Netflix entendió además que existe un público nuevo para este tipo de material. Una parte importante de la audiencia actual no vivió el juicio original ni el momento de mayor exposición mediática del cantante. Para muchos espectadores jóvenes, el caso forma parte de una memoria fragmentada construida a través de videos virales, documentales posteriores y discusiones en redes sociales.
La plataforma también se beneficia de un escenario donde los documentales sobre celebridades generan resultados sólidos. En los últimos años, historias ligadas a figuras de la música, el deporte y el cine encontraron una segunda vida en streaming. Michael Jackson sigue ocupando un lugar particular porque combina popularidad masiva, archivo audiovisual inmenso y una historia pública atravesada por conflictos que todavía generan divisiones claras.

Por qué el caso Michael Jackson sigue vigente
El desempeño de Michael Jackson: El Veredicto encaja dentro de una estrategia que Netflix viene consolidando desde hace varios años: apostar por nombres reconocibles y relatos ligados a personajes con presencia permanente en la cultura popular.
Durante la misma semana, la plataforma ubicó entre sus películas más vistas a Romance de Oficina, la comedia romántica protagonizada por Jennifer Lopez y Brett Goldstein, que alcanzó 20,9 millones de reproducciones en apenas tres días. El contraste entre ambos títulos muestra cómo Netflix trabaja dos caminos distintos al mismo tiempo: entretenimiento liviano de consumo rápido y documentales ligados a figuras con peso histórico.
En el caso de Michael Jackson, la operación es más compleja porque cualquier proyecto sobre el cantante carga con una discusión previa. Desde Leaving Neverland en adelante, cada nueva producción relacionada con Jackson queda atravesada por debates sobre legitimidad, representación y control del relato público. El Veredicto aparece en ese escenario y toma una posición muy concreta al concentrarse en la absolución judicial y en las personas que participaron del proceso.

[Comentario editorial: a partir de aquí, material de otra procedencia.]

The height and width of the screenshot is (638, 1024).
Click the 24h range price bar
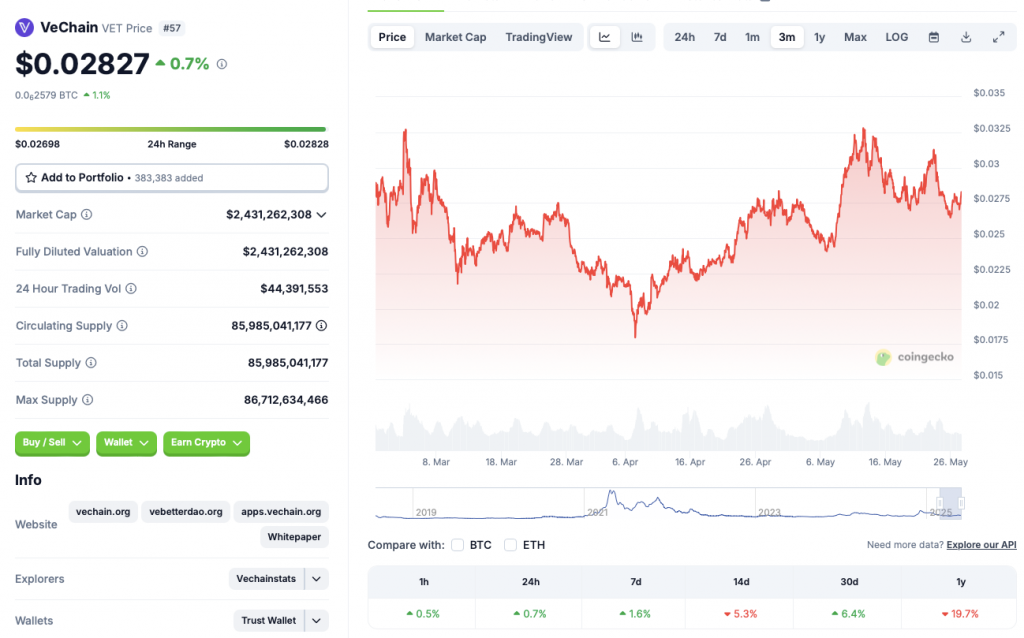[x=171, y=128]
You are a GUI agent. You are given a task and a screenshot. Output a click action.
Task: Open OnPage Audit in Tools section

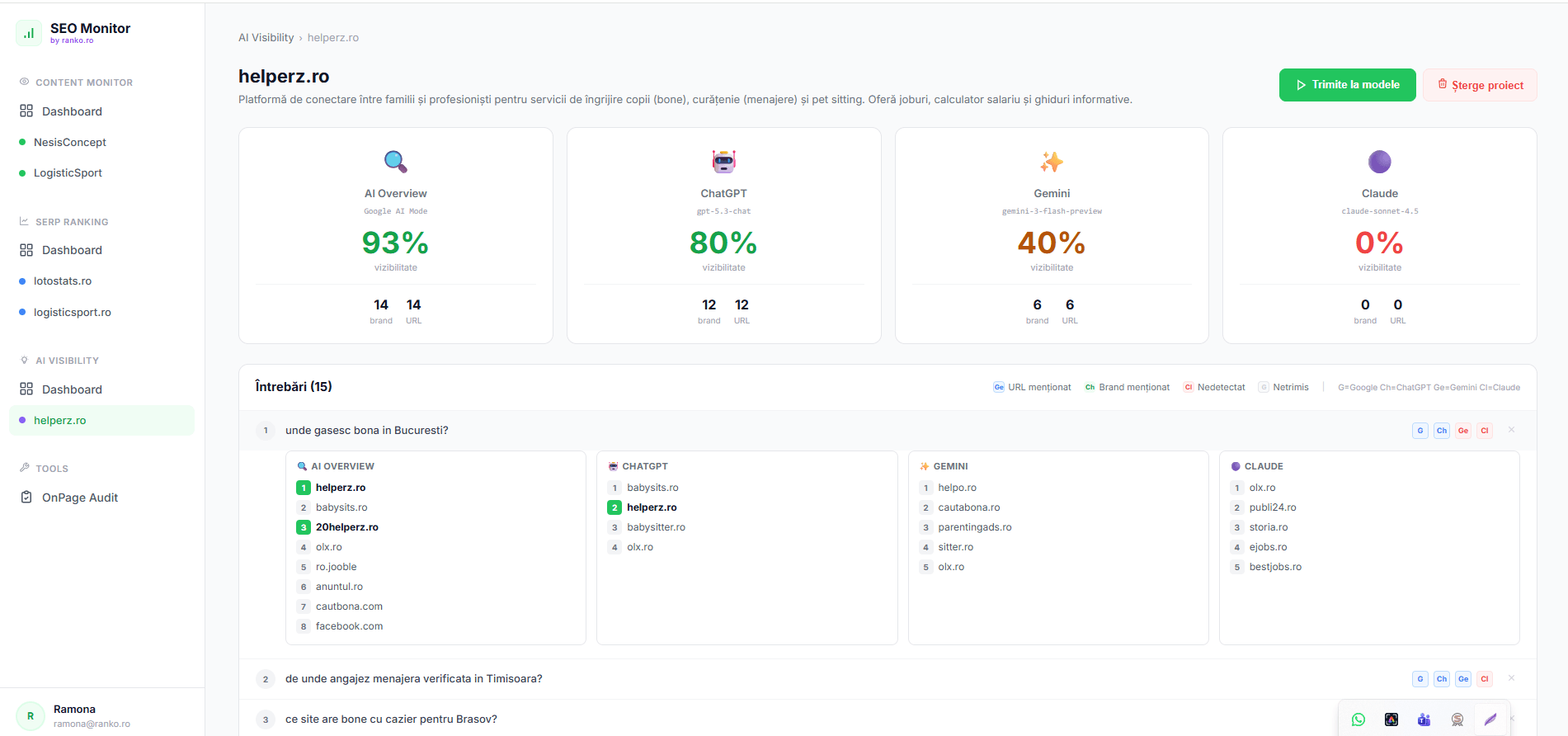(x=80, y=498)
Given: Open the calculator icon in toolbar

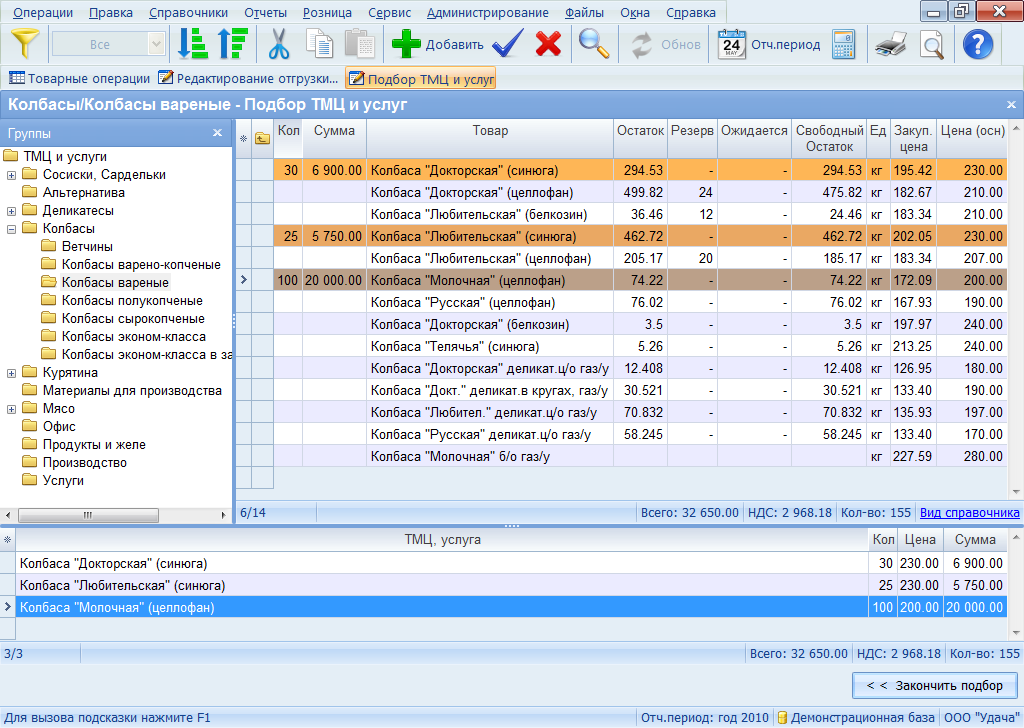Looking at the screenshot, I should [x=843, y=45].
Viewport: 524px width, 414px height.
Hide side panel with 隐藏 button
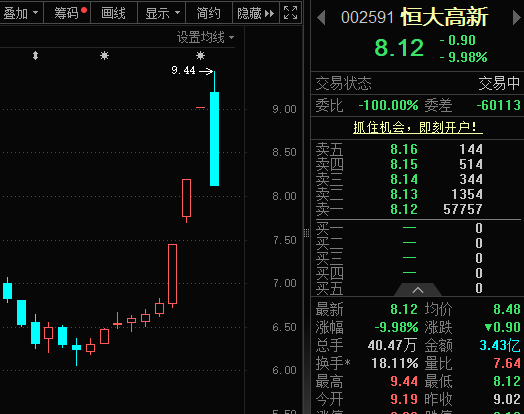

La cercanía temporal con la película Michael –que ya superó los 900 millones de dólares de taquilla– tampoco parece casual. Aunque ambos proyectos tienen formatos diferentes, funcionan dentro de un mismo movimiento cultural: reinstalar el nombre Michael Jackson como tema central del entretenimiento global. Para la industria, su figura todavía conserva una capacidad difícil de igualar para generar conversación, rechazo, fascinación y consumo simultáneamente.
Netflix obtuvo además un resultado inmediato que explica buena parte de estas decisiones. Las 17,8 millones de visualizaciones en cinco días no solo sirven para liderar el Top Ten de esta semana, sino que convierten al documental en uno de los lanzamientos documentales más fuertes del año dentro de la plataforma. En un ecosistema donde los estrenos duran pocos días dentro de la conversación pública, la permanencia de Michael Jackson como tema global sigue siendo una excepción.